A more sweeping proposal would apply to on-campus HOPDs and would require HHS to identify a range of procedures for which ambulatory surgical centers (ASCs) or physician offices are viable locations. Those procedures would be subject to a corresponding site-neutral reduction. In a 2023 report to Congress, the Medicare Payment Advisory Commission pinpointed 57 ambulatory payment classifications (APCs) for which a lower payment rate would be reasonable.
Past estimates from the Congressional Budget Office (CBO) pegged 10-year federal savings at $39.1 billion from incorporating site-neutral payment at all off-campus HOPDs and $102.3 billion from applying the policy to some APCs at on-campus departments.
Questions have arisen as to whether expanded site-neutral payment in Medicare would lead to accelerated cost shifting by hospitals, potentially increasing costs for commercial health plans and their members. In written testimony this year, the CBO said that is an unlikely outcome.
A helping hand
Vulnerable hospitals would receive financial assistance if site-neutral payment is applied to selected APCs at all outpatient departments, according to the framework. A portion of savings from the policy would be reinvested in rural and safety-net hospitals.
One proposed reinvestment approach would focus on specific service lines (e.g., trauma, obstetrics). Another would use alternative payment models to funnel transitional funding to the designated hospitals.
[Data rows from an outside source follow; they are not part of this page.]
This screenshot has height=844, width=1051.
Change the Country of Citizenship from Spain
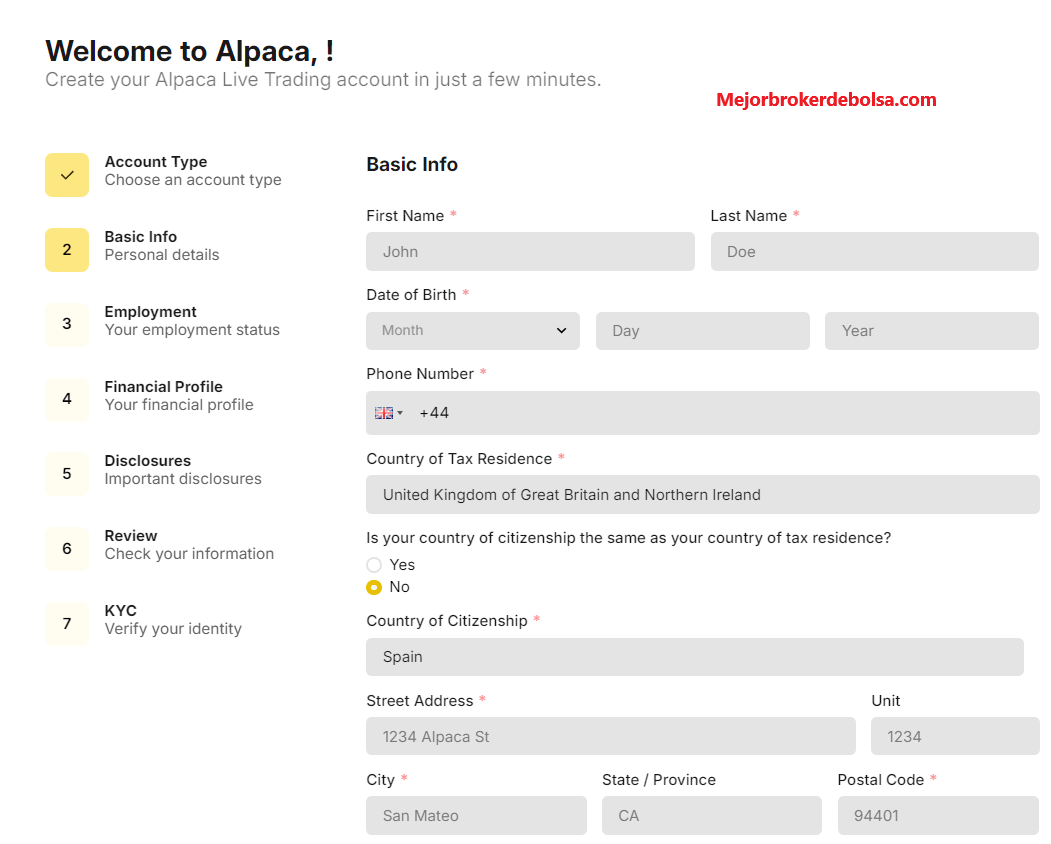tap(694, 657)
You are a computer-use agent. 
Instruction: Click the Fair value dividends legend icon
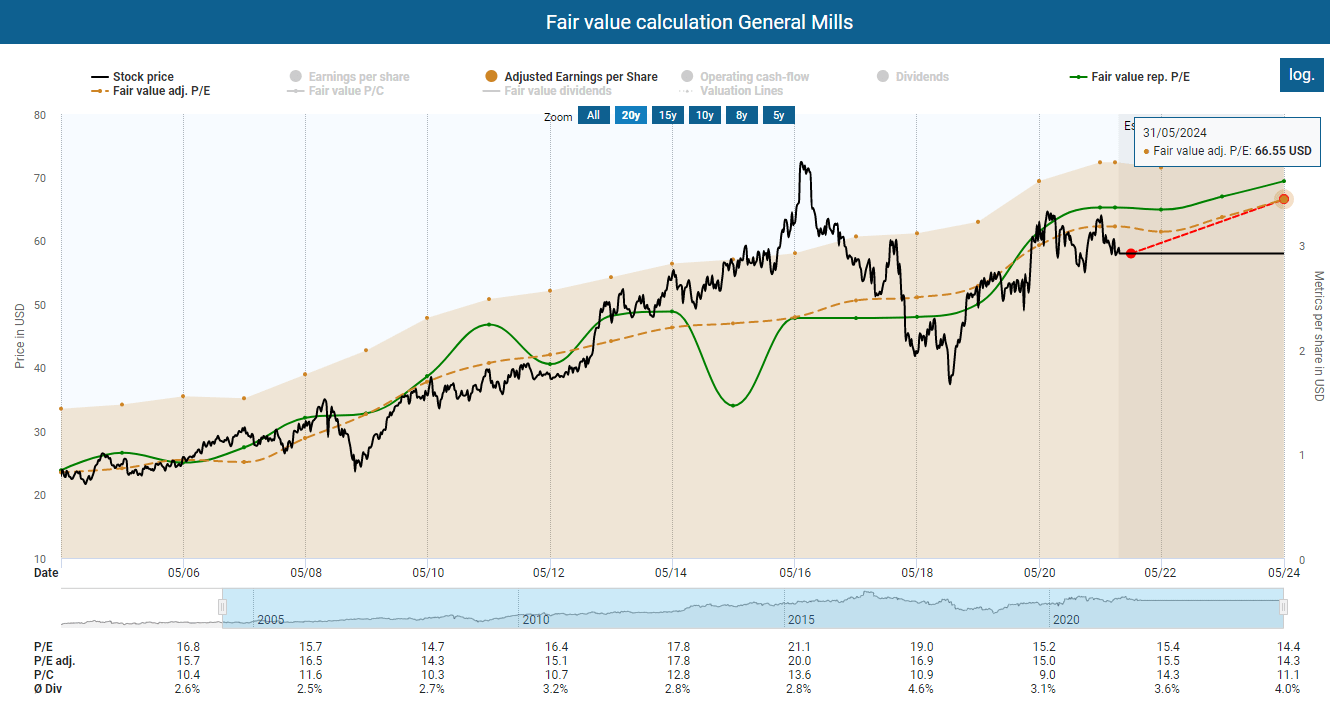[489, 90]
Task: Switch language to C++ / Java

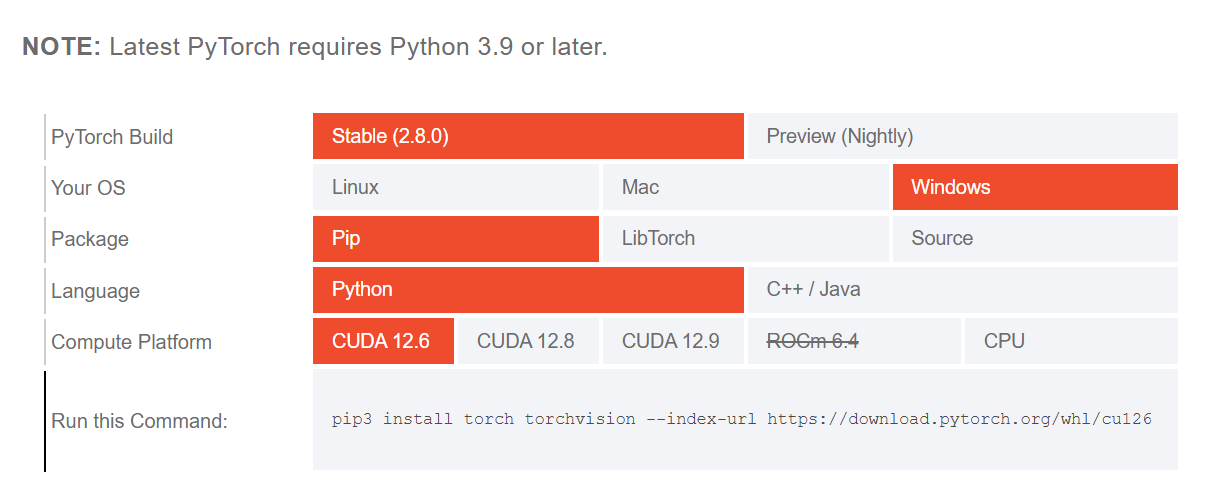Action: [963, 290]
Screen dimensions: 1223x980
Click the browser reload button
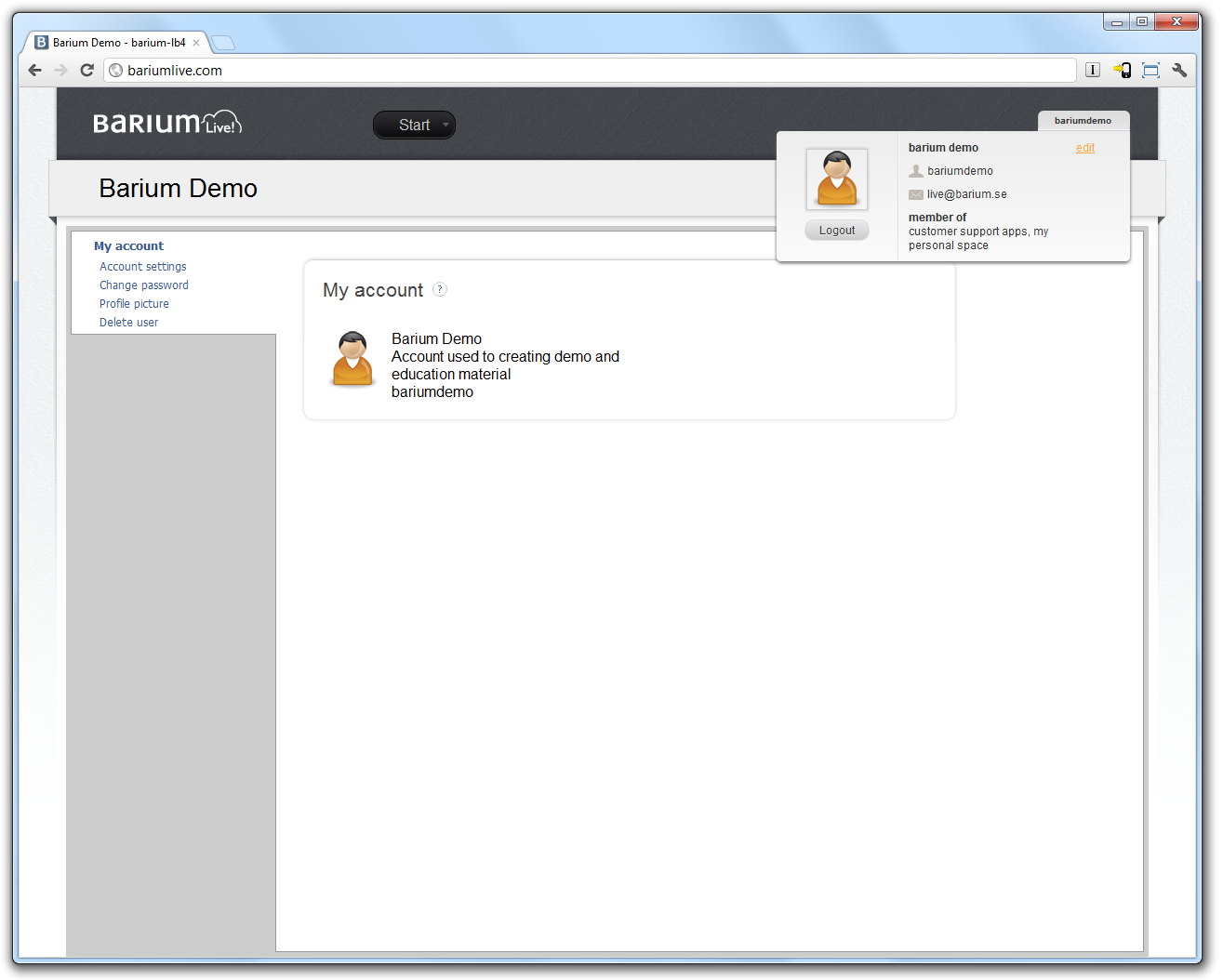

Tables published in the framework indicate that the net payment impact on rural and safety-net hospitals would range from a loss of 2% to a gain of 2%, depending on size and geographic location.
The reinvestment plan would be intended, in part, to assuage concerns of policymakers who see site-neutral payment as worthwhile but have expressed trepidation about the impact on under-resourced hospitals. One person in that category is Sen. Ron Wyden (D-Ore.), chair of the Senate Finance Committee.
“We’ve got so many challenges in rural Oregon,” Wyden said earlier this year in a published interview. “I just want to make sure that people walk through what site-neutral means for rural facilities.”
In a 2024 report, McDermott+ Consulting suggested that site-neutral payment may be less prudent in markets with fewer ASCs or physician offices because the viability of HOPDs is even more essential in those places.
“It will be important for policymakers to understand the clinical, economic and patient access issues that could arise at the state, MSA [metropolitan statistical area] and county levels as a result of site-neutral payment policies,” the report states.
Hospitals push back
In a news release, Cassidy touted endorsements from a range of stakeholders that included business groups, the Blue Cross Blue Shield Association and Arnold Ventures.
Hospital groups had a different take on the new proposal. The American Hospital Association (AHA) and the Federation of American Hospitals (FAH) quickly issued statements saying implementing the framework would adversely affect patients.
Noting a driver of site-neutral payment policy is an effort to limit incentives for hospitals to buy up independent physician practices (and subsequently charge the higher HOPD rate at the acquired facility), the AHA said Congress would be better served by addressing factors such as Medicare underpayments to providers, along with payment delays and denials by health plans.
FAH said the policies would threaten access to 24/7 hospital care and noted Congress has been disinclined to risk such consequences in the past.
“Seniors deserve better than tired old policies pushed by the insurance industry that just threaten access to reliable hospital care,” the group said in comments attributed to Charlene McDonald, executive vice president of public affairs.